[The task]
Find the line containing "This screenshot has width=844, height=442.", then output it and every line after it through the end of the listing below, exactly as written.

The data below:

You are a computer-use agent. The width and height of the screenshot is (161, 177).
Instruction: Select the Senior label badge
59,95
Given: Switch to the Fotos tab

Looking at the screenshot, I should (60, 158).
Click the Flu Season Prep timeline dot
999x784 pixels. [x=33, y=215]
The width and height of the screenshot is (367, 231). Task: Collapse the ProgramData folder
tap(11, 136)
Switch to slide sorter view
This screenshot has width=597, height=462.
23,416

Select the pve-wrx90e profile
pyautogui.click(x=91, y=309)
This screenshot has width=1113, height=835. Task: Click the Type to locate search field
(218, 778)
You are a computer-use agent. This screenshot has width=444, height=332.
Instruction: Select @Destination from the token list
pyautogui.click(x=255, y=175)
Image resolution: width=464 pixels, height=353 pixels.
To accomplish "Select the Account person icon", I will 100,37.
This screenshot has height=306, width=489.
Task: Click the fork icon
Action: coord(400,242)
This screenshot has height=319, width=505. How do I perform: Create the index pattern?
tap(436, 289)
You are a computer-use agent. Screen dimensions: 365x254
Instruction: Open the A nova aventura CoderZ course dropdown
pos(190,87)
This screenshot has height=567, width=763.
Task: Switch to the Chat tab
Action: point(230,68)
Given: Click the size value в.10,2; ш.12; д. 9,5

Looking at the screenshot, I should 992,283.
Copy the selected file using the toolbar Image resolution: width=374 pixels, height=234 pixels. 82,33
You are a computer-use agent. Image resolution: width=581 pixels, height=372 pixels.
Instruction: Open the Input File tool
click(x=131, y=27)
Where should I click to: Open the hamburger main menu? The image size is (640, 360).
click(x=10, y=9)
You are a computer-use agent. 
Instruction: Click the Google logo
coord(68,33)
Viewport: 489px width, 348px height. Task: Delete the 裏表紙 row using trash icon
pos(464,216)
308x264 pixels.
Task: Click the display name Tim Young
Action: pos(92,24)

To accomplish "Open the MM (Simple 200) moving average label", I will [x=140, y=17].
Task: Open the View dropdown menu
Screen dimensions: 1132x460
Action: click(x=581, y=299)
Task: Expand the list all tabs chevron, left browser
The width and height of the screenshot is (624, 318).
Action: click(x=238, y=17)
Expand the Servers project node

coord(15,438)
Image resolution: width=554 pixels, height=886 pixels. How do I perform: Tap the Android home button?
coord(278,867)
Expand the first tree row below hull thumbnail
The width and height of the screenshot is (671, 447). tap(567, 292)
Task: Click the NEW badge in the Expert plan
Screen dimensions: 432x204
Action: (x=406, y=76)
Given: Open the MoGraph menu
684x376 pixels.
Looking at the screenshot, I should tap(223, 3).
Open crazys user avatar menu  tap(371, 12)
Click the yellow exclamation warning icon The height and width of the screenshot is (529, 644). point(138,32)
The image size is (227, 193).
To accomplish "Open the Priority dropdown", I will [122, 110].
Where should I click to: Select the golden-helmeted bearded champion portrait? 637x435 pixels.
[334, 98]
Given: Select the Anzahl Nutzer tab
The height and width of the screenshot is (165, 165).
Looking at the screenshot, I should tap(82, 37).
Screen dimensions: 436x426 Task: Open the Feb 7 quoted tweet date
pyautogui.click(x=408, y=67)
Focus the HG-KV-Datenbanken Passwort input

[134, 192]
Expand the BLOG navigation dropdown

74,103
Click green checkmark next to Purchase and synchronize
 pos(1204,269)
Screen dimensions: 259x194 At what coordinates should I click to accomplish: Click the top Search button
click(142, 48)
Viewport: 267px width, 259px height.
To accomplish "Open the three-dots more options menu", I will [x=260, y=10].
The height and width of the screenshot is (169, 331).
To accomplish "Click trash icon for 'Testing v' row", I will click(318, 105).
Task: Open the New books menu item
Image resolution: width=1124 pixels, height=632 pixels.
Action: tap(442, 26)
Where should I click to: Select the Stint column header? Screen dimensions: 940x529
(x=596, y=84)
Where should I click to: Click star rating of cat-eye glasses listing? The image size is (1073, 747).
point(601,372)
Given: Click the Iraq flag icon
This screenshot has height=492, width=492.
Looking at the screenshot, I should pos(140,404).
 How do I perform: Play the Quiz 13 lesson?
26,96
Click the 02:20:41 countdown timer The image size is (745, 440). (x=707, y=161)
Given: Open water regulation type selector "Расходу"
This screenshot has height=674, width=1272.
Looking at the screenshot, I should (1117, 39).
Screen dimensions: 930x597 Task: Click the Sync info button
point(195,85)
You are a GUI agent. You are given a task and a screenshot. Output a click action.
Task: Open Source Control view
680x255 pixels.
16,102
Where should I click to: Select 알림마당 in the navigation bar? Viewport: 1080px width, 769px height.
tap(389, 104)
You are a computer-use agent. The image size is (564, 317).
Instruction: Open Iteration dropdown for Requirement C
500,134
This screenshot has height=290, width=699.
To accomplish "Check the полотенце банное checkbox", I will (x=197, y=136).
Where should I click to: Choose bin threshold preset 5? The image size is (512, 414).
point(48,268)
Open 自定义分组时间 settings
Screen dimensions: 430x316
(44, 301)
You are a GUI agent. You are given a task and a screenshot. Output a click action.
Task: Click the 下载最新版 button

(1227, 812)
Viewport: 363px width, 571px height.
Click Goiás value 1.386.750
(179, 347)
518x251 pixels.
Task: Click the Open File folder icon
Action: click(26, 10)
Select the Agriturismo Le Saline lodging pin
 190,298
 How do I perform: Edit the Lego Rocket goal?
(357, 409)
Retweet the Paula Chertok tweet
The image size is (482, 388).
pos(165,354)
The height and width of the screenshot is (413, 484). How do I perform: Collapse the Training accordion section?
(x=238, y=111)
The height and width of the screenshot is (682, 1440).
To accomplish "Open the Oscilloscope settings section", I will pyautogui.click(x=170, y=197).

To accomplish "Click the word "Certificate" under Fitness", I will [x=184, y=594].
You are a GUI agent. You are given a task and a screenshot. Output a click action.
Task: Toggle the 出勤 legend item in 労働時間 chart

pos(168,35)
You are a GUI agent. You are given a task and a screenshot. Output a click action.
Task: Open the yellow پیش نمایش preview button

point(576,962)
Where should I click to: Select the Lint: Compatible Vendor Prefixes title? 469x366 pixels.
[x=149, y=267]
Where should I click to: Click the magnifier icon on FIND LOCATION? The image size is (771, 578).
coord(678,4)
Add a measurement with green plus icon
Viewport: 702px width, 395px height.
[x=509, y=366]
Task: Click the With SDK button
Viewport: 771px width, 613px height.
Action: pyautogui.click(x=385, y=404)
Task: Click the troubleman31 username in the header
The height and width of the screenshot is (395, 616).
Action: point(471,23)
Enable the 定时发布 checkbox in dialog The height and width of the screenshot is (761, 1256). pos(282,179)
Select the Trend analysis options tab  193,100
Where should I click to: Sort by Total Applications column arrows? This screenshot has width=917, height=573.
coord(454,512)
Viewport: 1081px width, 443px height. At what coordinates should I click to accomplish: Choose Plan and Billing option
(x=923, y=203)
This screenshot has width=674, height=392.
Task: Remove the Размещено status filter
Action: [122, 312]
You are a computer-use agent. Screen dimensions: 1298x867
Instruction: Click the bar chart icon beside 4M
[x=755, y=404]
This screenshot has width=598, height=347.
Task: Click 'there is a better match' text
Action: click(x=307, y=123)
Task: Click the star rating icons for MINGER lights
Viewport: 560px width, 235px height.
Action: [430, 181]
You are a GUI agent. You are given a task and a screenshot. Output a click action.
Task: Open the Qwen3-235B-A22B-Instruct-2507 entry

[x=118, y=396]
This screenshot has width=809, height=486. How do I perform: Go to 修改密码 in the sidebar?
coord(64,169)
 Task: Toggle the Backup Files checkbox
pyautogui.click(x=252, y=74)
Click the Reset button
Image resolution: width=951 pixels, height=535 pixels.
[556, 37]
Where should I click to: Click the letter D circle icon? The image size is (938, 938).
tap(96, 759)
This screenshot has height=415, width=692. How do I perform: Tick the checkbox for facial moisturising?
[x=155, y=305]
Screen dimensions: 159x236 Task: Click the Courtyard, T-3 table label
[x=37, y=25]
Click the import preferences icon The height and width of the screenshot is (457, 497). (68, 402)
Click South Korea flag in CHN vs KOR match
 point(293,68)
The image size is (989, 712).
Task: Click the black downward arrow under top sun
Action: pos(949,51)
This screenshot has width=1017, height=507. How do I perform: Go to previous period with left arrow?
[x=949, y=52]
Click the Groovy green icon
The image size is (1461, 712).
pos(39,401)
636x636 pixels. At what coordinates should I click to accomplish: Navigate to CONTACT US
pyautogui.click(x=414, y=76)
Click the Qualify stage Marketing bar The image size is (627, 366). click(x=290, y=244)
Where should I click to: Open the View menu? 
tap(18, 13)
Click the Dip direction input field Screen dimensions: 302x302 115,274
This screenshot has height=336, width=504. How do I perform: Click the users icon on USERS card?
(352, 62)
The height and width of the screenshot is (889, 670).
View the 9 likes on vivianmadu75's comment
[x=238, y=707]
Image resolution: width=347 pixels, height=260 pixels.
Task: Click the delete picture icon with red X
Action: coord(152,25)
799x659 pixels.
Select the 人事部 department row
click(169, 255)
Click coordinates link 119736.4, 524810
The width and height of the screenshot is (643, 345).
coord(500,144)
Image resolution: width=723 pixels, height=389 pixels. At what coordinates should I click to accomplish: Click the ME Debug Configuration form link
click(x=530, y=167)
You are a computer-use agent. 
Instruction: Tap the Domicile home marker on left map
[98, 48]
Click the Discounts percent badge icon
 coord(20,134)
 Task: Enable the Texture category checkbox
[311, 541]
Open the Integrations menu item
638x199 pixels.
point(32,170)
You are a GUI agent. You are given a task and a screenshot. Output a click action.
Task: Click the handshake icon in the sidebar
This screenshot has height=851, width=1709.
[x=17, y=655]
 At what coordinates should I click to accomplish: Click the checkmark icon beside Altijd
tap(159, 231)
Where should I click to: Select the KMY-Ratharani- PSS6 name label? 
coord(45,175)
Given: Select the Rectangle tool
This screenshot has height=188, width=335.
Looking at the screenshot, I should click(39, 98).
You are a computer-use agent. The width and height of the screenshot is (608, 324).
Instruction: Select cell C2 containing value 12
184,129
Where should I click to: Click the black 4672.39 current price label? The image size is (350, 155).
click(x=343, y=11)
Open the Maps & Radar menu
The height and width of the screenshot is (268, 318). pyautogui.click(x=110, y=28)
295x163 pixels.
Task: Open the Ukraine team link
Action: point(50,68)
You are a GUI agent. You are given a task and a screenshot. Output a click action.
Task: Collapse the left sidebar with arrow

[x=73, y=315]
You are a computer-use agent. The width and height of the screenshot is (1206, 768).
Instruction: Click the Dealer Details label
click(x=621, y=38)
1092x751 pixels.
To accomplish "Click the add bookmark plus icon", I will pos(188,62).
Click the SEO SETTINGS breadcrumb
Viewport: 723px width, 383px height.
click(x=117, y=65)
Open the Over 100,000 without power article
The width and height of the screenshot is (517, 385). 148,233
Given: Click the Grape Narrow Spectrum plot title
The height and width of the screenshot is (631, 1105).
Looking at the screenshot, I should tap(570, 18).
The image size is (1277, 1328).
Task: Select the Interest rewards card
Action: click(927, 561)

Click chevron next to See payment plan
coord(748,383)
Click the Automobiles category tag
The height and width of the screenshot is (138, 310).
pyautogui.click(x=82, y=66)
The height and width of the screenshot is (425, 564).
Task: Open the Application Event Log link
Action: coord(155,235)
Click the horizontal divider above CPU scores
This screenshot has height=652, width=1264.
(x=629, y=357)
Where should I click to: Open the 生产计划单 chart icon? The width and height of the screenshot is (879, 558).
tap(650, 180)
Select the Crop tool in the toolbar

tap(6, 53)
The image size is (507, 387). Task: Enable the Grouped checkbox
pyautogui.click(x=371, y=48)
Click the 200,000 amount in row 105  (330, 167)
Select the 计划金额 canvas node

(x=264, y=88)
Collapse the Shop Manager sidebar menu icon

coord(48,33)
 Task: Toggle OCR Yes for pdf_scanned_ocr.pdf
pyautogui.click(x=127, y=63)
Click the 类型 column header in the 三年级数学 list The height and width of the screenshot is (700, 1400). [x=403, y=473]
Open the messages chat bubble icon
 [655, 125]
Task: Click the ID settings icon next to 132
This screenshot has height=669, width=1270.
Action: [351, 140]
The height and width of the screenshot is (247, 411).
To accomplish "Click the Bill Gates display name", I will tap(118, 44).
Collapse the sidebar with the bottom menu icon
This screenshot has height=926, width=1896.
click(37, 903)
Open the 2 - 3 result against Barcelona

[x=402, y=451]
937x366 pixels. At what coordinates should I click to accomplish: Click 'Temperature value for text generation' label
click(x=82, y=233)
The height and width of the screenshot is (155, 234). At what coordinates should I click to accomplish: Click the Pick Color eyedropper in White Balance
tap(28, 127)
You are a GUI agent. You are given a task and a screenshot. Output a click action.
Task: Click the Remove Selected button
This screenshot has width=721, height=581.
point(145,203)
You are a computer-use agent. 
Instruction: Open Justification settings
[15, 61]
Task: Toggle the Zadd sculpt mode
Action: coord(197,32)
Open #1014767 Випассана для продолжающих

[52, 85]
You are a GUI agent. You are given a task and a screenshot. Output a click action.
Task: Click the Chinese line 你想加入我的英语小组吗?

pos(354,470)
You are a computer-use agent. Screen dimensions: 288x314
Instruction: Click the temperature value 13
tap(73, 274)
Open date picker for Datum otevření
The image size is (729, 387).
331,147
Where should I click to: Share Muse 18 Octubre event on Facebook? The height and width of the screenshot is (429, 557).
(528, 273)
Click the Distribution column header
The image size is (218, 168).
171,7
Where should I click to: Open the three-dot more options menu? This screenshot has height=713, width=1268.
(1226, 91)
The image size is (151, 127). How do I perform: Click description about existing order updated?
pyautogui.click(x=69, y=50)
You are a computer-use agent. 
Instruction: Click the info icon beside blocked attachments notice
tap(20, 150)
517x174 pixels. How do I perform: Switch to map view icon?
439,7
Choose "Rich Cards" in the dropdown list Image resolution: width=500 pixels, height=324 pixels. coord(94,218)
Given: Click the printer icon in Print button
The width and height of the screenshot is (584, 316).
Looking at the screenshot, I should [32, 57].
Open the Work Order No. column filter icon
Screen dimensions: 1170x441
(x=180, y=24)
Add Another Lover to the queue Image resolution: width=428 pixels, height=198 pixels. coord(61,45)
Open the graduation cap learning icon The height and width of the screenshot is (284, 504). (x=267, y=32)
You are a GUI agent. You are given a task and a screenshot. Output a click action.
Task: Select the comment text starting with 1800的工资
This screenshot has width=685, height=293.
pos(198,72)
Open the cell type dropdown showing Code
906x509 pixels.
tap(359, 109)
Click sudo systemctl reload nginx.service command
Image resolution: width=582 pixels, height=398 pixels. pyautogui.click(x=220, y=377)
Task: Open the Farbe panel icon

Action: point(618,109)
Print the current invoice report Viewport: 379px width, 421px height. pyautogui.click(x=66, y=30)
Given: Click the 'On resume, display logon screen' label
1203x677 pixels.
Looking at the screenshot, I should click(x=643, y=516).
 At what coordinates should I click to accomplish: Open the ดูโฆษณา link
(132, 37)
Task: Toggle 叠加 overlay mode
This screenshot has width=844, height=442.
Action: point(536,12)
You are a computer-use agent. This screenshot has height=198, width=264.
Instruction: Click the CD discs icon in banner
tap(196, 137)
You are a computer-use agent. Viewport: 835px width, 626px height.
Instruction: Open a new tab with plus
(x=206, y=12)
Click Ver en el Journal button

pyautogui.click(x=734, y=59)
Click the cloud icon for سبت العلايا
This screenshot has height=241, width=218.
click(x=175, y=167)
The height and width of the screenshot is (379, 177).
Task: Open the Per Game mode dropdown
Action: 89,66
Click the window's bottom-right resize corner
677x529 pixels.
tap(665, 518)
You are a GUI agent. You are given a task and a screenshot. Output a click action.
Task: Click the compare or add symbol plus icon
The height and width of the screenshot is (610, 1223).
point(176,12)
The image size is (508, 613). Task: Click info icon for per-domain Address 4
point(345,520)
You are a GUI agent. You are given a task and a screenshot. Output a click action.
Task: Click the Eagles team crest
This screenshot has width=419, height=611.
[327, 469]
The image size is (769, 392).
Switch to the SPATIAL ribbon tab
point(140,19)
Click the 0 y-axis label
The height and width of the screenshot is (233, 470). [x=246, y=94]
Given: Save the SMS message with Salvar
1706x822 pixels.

End of The data.

[Result for this exercise]
This screenshot has width=844, height=442.
Action: point(536,12)
You are a computer-use agent. This screenshot has height=198, width=264.
Instruction: Click the CD discs icon in banner
tap(196, 137)
You are a computer-use agent. Viewport: 835px width, 626px height.
Instruction: Open a new tab with plus
(x=206, y=12)
Click Ver en el Journal button

pyautogui.click(x=734, y=59)
Click the cloud icon for سبت العلايا
This screenshot has height=241, width=218.
click(x=175, y=167)
The height and width of the screenshot is (379, 177).
Task: Open the Per Game mode dropdown
Action: 89,66
Click the window's bottom-right resize corner
677x529 pixels.
tap(665, 518)
You are a GUI agent. You are given a task and a screenshot. Output a click action.
Task: Click the compare or add symbol plus icon
The height and width of the screenshot is (610, 1223).
point(176,12)
The image size is (508, 613). Task: Click info icon for per-domain Address 4
point(345,520)
You are a GUI agent. You are given a task and a screenshot. Output a click action.
Task: Click the Eagles team crest
This screenshot has width=419, height=611.
[327, 469]
The image size is (769, 392).
Switch to the SPATIAL ribbon tab
point(140,19)
Click the 0 y-axis label
The height and width of the screenshot is (233, 470). [x=246, y=94]
Given: Save the SMS message with Salvar
1706x822 pixels.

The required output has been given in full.